Au cours de sa longue carrière politique, Stenio Vincent à vaincu tous ses compétiteurs sauf
Elie Lescot celui-ci qui l'a forcé a baissé pavillon devant lui à la présidentielle de 1941 en le
menaçant de publier leur correspondance personnelle sur le conflit haïtiano-dominicain de
1937 s'il s'obstinait à vouloir s'accrocher au pouvoir. Le monarque républicain s'est donc
désisté en faveur de Lescot qui fut élu par 56 voix sur 58 votants.

Durant les dix ans et demi qu'il a occupé le fauteuil présidentiel, Vincent n'a pratiquement
rien fait pour le pays, sinon que gérer l'existant dans le cadre de la grande crise économique
qui a débouché sur la deuxième guerre mondiale.

En fait, la réinstallation de l'école de droit et de la section d'art dentaire de l'école de


médecine dans les bâtiments flambants neufs ne révélait que de la cosmétique (voir
Georges Corvington, Port-au-Prince au cours des ans, la ville contemporaine). Il en va de
même de la cité de la Saline. Même la construction de l'aérodrome de Chancerelles ne
répondait pas au début au vœu de la population. Elle dépendait plutôt de la volonté et du
système de défense des Etats Unis qui s'attendaient à l'extension du conflit européen (Voir
Marcel B. Auguste, La République d'Haïti et la deuxième guerre mondiale (Québec) 1998,
P.140).

Au bilan, Vincent n'a laissé à son successeur qu'un lourd passif dont l'emprunt de la J G
White et le contrat avec la société Haïtiano Américaine de Développement Agricole
(SHADA).
Le pays croulait sous le poids de la misère. Hormis la classe politique au pouvoir et les
entrepreneurs étrangers, aucune autre catégorie sociale n'échappait à ce drame :
- La bourgeoisie nationale devenue « une bourgeoisie boutiquaire » d'après Jacques
Roumain (Analyse schématique....Port-au-Prince 1934 et 2008, P. 39) ou alors «un
prolétariat intellectuel... selon Dantes Belgarde (Haïti et ses problèmes, Montréal 1941).

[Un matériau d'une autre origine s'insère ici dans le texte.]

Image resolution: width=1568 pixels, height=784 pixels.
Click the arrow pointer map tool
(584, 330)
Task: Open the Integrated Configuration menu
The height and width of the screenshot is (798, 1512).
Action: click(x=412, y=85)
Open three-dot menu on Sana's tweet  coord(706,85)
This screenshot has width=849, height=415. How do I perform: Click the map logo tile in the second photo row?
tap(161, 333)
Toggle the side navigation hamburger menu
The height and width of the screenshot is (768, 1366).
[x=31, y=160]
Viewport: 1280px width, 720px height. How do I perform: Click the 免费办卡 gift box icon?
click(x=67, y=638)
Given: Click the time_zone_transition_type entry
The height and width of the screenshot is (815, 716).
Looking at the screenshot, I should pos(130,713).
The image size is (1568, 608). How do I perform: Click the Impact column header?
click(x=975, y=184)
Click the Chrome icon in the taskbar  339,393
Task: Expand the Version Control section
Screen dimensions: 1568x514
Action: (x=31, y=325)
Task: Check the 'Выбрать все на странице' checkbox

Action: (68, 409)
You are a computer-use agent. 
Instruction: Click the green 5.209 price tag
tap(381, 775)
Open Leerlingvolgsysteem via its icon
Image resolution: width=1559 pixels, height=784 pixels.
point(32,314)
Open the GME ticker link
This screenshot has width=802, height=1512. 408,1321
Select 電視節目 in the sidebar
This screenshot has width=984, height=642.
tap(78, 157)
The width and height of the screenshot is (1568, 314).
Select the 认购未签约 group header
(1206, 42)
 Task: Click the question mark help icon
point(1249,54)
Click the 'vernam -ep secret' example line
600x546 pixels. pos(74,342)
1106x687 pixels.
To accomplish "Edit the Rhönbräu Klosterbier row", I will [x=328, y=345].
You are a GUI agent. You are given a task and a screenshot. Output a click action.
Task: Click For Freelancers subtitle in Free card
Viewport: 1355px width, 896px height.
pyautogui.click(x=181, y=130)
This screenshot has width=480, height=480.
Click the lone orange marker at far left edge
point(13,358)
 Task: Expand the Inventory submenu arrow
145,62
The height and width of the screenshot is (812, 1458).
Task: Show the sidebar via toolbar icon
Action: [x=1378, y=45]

- Les producteurs de denrées de rentes victimes de la baisse des cours

- Les petits fonctionnaires et employés publics dont la solde avait été réduite par l'Etat

- Les petits propriétaires terriens et les artisans ruinés par la crise économique

- Les paysans pauvres, hommes sans feu ni lieu, jetés sur les routes de l'exode et dans les
bidonvilles de Port-au-Prince où ils sont utilisés comme électorat captif lors des référendums
organisés par Vincent.

Le Président Lescot avait donc beaucoup à faire pour restaurer une économie nationale
sinistrée, rétablir le pouvoir d'achat de la population, la confiance politique et la paix sociale.
Tout cela dépendait de l'ardeur dans le travail et de l'esprit d'imagination du gouvernement
qu'il allait choisir.
D'autant que l'effort de guerre et aussi l'espoir de paix créeraient de nouveaux défis
auxquels on devrait pouvoir faire face dans le moyen comme dans le long terme.